Let's try induction. The claim is obviously true for $n=1$, so the base case is done. Now, suppose the claim holds for some $n$. Let's show it holds for $n+1.$
In order for the claim to fail, we would need
\begin{array}{c}\left(\forall T=\{x_1,x_2,\dots,x_{n+1}\} \subset S\right)\, \left(\exists \text{ non-negative } a_1,a_2,\dots,a_{n+1} \in \mathbb Q, \text{ not all of them $0$}\right)\,\\ \sum_{i=1}^{n+1}a_ix_i\in \mathbb Q\tag{$*$}\end{array}
Suppose that the statement holds; we will derive a contradiction. Label $S=\{z_1,z_2,\dots,z_{2n+1}\}$ so that $R=\{z_1,z_2,\dots,z_n\}$ is obtained from our induction hypothesis $($meaning nontrivial non-negative rational linear combinations on $R$ are never rational$)$. For each $k\in\{1,\dots,n+1\}$ let $T_k=\{z_1,\dots,z_n,z_{n+k}\}$ and write
$$b_kz_{n+k}+\sum_{i=1}^n\,a_{k,i}\hspace{0.2pt}z_i=q_k,\tag{$**$}$$
where $q_k\in \mathbb Q$ and the $a_{k,i}$ and $b_k$ are obtained via $(*)$, meaning they are non-negative rationals and for any given $k$ not all of them vanish. Notice that our hypothesis on $R$ implies that $b_k\neq 0$.

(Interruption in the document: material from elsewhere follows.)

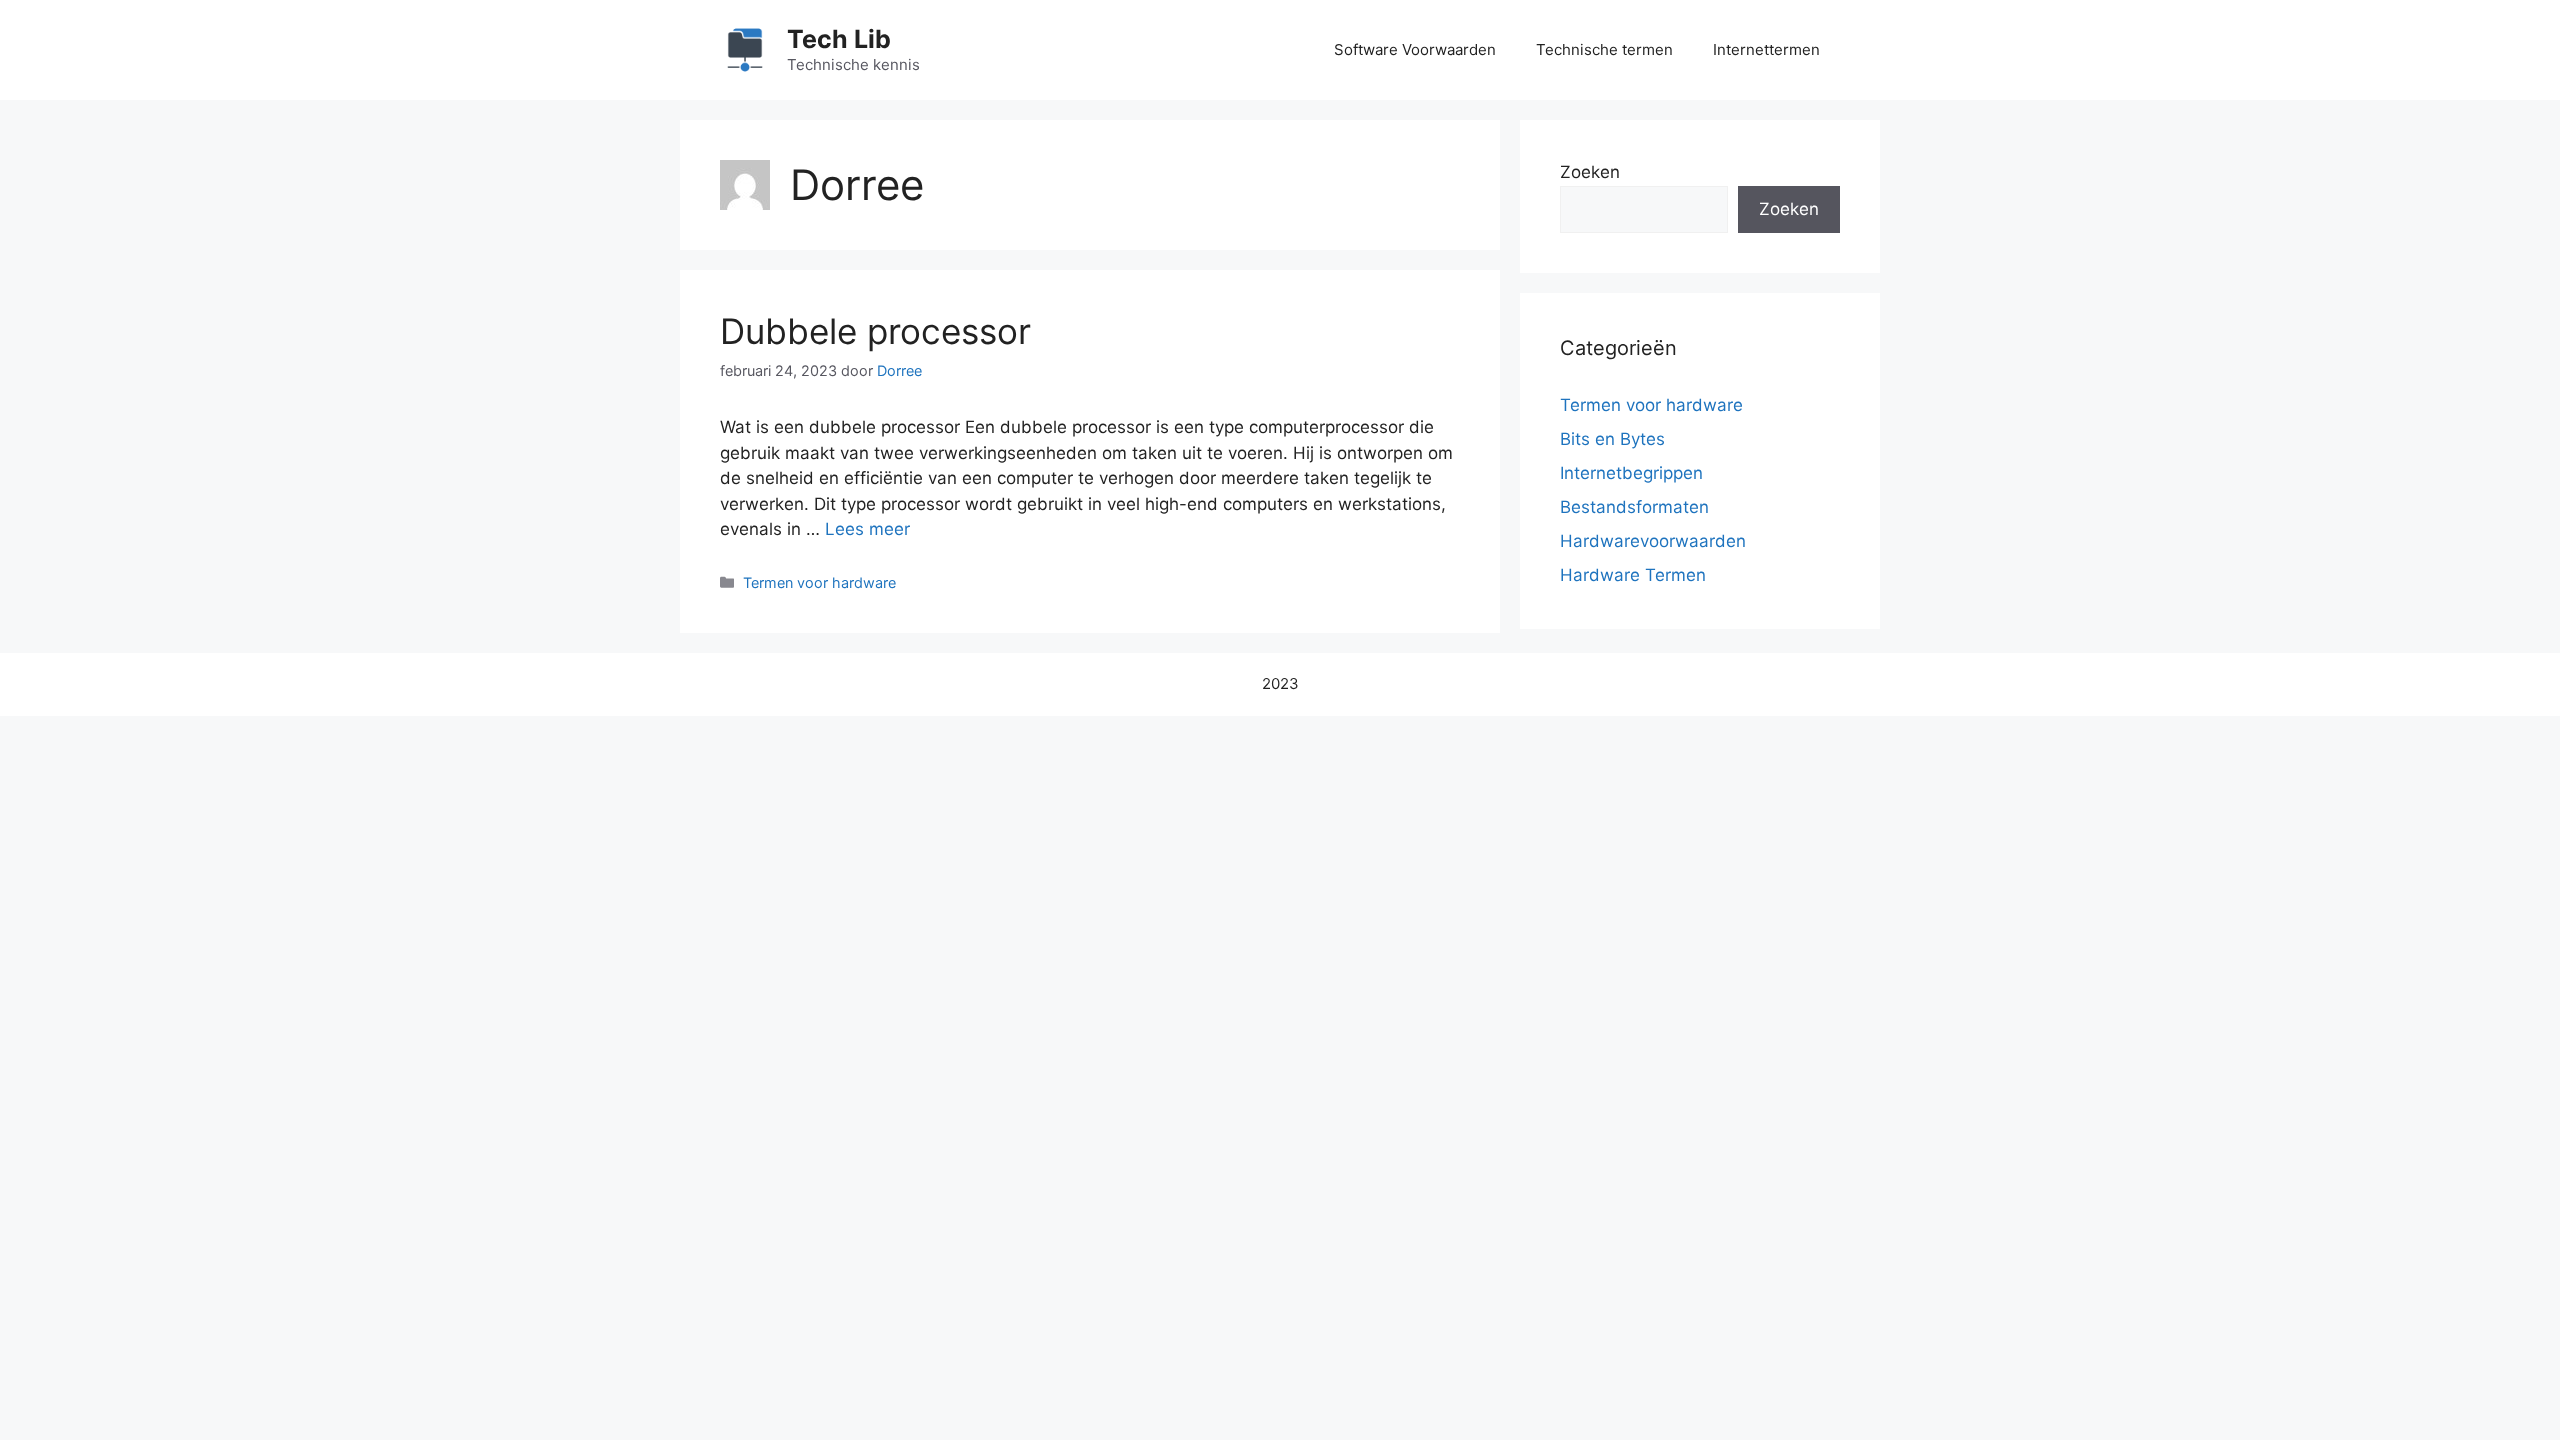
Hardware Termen (1633, 575)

Finally, let $T^*=\{z_{n+1},z_{n+2},\dots,z_{2n+1}\}$. By $(*)$, there are non-negative rational $c_i$, not all of them $0$, with $\sum_{i=1}^{n+1}c_iz_{n+i} = q^* \in \mathbb Q$. Hence
\begin{align} q^* &=\sum_{i=1}^{n+1}\frac{c_i}{b_i}\,b_iz_{n+i}\\ &=\sum_{i=1}^{n+1}\frac{c_i}{b_i}\cdot\left(q_i-\sum_{j=1}^n\,a_{i,j}\hspace{0.2pt}z_j\right) \end{align}
This can be expanded into a nontrivial non-negative rational linear combination on $R$:
\begin{align} \underbrace{\left(\sum_{i=1}^{n+1}\frac{c_i}{b_i}\,q_i\right)-q^*}_{\in \mathbb Q} &=\sum_{i=1}^{n+1}\frac{c_i}{b_i}\cdot\sum_{j=1}^n\,a_{i,j}\hspace{0.2pt}z_j\\ &=\sum_{j=1}^{n}\left(\sum_{i=1}^{n+1}\frac{c_i}{b_i}\,a_{i,j}\right) z_j \end{align}
But the result is rational, which contradicts our choice of $R$. $\square$
EDIT: Here is a short bit showing that not all $\sum_{i=1}^{n+1}\frac{c_i}{b_i}\,a_{i,j}$ vanish.
Notice that for any $j\in\{1,\dots,n\}$ the sum $\sum_{i=1}^{n+1}\frac{c_i}{b_i}\,a_{i,j}$ is over nonnegative rationals, so it is $0$ if and only each term is $0$. This happens if and only if
$$\forall i\in \{1,\dots,n+1\},\, c_i=0 \lor a_{i,j}=0.$$
Now, not all $c_i$ vanish, so there is some $i_0$ with $c_{i_0}\neq 0$. In order for the sum $\sum_{i=1}^{n+1}\frac{c_i}{b_i}\,a_{i,j}$ to vanish over all $j$, we would hence need $a_{i_0,j}=0$ for all $j$. This would imply via $(**)$ that $b_{i_0}z_{n+i_0}=q_{i_0}$, a contradiction.